19/12/2014

Whiplash : un film percutant mené tambour battant

4 / 5

Présenté entre autres aux festivals de Sundance et Deauville, Whiplash a convaincu aussi bien les jurys du festival qui lui ont décerné leur Grand prix que ses spectateurs qui l’ont couronné de prix du public. Le film du jeune Damien Chazelle, pas encore trentenaire, s’impose de fait comme un évidence ; il nous entraîne par son rythme soutenu qui le distingue du reste d’une production indépendante américaine souvent plus encline à la contemplation. Ce sens du timing n’est pas surprenant chez un cinéaste ancien batteur de jazz. Son premier long métrage resté inédit en France, Guy and Madeline on a Park bench, avait évidemment à voir avec la musique en opérant un croisement entre l’esthétique de John Cassavetes et les « musicals » de Vincente Minelli ou les films de Jacques Demy. Avec Whiplash Chazelle passe de cette déclaration d’amour à la musique à un contenu plus réaliste et dramatique, aux accents autobiographiques.


Genre complexe et se nourrissant de virtuosité, le jazz relève de la musique dans toute sa splendeur mature et exerce un pouvoir de fascination auquel Chazelle a autrefois succombé. Avec Whiplash le cinéaste nous dévoile la face cachée de la beauté de cette musique, le travail fait de souffrance qui est à sa source. « Success story » impossible, le film évoque à juste titre le fantôme ambivalent de Charlie Parker, musicien génial mais aussi cocaïnomane autodestructeur. Andrew (Miles Teller) est pris dans une logique d’ascencions et chutes successives orchestrées aussi bien par un chef d’orchestre sadique (J.K. Simmons) que liées à sa propre quête masochiste. Cette tension palpable fait prendre au film des allures de thriller. L’aboutissement de ce versant du métrage est une course contre la montre mise en scène avec une précision hitchcockienne alors que Andrew en retard pour un concours de l’orchestre risque de perdre sa place de batteur au profit de son remplaçant.  Embarqué aux côtés du protagoniste, le spectateur éprouve physiquement l’importance de chaque seconde, et l’issue de la séquence n’en est que plus choquante.

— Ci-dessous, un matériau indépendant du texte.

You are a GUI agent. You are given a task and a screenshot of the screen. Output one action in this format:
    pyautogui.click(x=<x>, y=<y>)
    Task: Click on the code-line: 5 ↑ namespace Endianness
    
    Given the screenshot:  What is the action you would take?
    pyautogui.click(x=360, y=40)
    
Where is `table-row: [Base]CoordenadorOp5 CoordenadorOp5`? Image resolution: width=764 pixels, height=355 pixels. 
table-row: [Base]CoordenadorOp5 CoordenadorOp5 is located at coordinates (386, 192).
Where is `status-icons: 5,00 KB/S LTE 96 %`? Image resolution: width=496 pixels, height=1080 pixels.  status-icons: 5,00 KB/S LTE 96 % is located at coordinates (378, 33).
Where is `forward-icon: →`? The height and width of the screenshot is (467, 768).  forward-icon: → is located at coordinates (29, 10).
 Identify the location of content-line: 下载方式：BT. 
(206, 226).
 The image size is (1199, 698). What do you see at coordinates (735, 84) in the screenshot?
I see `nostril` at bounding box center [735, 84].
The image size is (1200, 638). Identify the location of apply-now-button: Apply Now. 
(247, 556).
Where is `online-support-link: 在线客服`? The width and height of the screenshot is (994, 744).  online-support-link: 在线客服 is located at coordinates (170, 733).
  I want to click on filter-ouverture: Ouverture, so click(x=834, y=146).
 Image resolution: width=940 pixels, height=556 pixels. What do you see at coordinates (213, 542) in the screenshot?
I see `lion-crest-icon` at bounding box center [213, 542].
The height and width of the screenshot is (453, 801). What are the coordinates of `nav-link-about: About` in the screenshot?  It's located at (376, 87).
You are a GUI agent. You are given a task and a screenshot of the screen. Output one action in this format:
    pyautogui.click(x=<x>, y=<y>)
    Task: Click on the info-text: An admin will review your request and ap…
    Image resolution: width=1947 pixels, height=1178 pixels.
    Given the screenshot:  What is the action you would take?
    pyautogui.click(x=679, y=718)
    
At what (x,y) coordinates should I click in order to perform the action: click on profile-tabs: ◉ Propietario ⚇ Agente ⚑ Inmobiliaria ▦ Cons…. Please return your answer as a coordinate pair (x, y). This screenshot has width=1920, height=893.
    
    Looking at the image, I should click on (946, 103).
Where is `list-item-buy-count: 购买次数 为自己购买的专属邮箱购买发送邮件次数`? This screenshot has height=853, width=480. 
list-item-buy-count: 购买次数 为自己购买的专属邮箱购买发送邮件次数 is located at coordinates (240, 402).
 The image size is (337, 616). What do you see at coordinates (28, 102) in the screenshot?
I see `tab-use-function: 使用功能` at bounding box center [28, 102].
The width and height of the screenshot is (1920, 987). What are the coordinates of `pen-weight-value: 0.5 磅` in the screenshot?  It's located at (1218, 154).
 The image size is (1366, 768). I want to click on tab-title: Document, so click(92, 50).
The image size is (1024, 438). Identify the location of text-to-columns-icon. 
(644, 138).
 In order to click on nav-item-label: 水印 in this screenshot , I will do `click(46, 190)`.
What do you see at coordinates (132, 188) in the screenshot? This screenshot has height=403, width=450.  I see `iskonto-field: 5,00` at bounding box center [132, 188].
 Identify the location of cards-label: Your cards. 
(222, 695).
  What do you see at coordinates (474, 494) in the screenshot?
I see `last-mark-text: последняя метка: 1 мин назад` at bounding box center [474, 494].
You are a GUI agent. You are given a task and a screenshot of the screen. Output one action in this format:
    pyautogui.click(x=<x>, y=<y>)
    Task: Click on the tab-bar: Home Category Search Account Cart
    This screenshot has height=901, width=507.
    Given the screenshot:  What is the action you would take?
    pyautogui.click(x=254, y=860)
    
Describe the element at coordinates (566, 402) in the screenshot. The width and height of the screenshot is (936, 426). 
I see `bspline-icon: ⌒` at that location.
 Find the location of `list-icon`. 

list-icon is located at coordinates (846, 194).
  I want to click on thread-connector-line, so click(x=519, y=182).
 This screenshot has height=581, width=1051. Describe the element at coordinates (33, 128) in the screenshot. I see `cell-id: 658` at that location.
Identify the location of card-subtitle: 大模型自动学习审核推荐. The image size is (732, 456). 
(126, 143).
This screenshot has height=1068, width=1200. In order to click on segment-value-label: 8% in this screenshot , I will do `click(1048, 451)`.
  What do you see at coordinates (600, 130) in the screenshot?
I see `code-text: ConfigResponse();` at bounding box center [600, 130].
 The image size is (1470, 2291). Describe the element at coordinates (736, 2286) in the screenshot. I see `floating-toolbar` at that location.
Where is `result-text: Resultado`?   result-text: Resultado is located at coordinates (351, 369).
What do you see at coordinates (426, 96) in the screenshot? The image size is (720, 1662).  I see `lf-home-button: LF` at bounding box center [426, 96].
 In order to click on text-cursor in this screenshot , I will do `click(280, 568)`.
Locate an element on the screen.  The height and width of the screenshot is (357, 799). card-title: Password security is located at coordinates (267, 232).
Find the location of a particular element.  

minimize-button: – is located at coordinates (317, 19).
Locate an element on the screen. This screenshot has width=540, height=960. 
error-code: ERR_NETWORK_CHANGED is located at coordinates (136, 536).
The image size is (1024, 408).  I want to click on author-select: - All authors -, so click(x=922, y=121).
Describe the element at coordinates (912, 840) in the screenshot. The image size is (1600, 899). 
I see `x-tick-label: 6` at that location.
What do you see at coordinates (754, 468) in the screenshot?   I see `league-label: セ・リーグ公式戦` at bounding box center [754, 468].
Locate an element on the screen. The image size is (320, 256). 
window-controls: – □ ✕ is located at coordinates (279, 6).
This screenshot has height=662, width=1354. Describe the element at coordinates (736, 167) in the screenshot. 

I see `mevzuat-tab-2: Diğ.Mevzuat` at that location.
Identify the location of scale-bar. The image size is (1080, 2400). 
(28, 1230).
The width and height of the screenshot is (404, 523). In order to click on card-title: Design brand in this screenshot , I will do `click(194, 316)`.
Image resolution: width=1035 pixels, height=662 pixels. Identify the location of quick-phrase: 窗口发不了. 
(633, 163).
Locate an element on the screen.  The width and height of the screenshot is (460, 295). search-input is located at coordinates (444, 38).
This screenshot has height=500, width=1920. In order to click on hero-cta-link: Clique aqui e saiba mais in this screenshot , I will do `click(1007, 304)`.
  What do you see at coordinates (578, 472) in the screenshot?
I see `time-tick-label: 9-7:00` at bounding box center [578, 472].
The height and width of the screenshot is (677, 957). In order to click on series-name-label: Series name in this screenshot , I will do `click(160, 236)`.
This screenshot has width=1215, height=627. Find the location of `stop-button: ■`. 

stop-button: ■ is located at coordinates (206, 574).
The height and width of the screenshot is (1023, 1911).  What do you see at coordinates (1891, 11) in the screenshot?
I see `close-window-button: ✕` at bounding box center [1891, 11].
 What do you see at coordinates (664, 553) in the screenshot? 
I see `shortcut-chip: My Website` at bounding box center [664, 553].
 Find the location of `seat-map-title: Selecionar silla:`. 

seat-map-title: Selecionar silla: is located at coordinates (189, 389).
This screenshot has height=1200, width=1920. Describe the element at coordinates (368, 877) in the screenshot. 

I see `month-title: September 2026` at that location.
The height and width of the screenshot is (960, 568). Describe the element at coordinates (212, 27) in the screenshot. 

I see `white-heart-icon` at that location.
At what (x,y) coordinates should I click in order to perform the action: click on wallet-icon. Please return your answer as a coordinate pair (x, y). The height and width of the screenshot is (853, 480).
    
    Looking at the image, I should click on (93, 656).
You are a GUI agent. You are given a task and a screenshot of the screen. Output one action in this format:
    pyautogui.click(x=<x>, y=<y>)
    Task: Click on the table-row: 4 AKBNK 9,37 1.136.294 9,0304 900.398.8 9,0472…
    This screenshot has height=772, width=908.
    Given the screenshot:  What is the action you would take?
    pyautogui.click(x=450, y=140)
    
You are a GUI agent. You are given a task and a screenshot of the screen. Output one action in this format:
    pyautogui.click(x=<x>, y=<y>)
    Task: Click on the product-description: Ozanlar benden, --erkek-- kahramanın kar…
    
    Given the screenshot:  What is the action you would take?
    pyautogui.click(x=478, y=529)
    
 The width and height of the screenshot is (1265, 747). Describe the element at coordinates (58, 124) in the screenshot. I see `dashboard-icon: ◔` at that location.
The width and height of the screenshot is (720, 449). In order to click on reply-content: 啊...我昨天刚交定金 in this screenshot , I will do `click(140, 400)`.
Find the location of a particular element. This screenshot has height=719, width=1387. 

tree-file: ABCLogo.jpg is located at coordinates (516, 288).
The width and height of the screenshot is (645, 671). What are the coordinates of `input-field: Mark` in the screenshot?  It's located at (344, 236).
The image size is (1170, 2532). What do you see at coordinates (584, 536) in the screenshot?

Physique, voilà le terme qui convient le mieux à la mise en scène de Damien Chazelle. Dès le premier long plan qui découvre Andrew s’entraînant à la batterie sur un rythme crescendo, le cinéaste présente la pratique de la musique comme une lutte contre les limites du corps pour atteindre l’idéal du sublime. C’est une affaire de vie ou de mort, de sueur suintant des cymbales ou de sang dégoulinant sur les baguettes de percussion.


Ce récit sur les extrêmes terrifiants de la passion poussée à son paroxysme trouve son point focal dans un face-à-face entre deux personnages à la noirceur réjouissante. Le charismatique J.K. Simmons excelle en chef d’orchestre tyrannique prêt à faire subir toutes les tortures psychologiques à ses étudiants afin de faire éclore un hypothétique génie du jazz. Mais c’est le nouveau venu Miles Teller qui porte surtout le film, incarnant  la détermination obstinée d’Andrew avec toute l’intensité nécessaire. Chazelle a l’intelligence de ne pas épargner ce protagoniste en le rendant antipathique, suffisant avec un entourage qui reste insensible à sa quête existentielle, allant jusqu’à la cruauté lors d’une rupture avec une fille qui pourrait être un obstacle pour sa carrière. Andrew et son tortionnaire ne sont finalement pas si éloignés l’un de l’autre, prêts à sacrifier une part de leur humanité pour la beauté. Apothéose de leur bras de fer, la séquence musicale finale étirée jusqu’à l’épuisement est d’une puissance cinématographique à couper le souffle.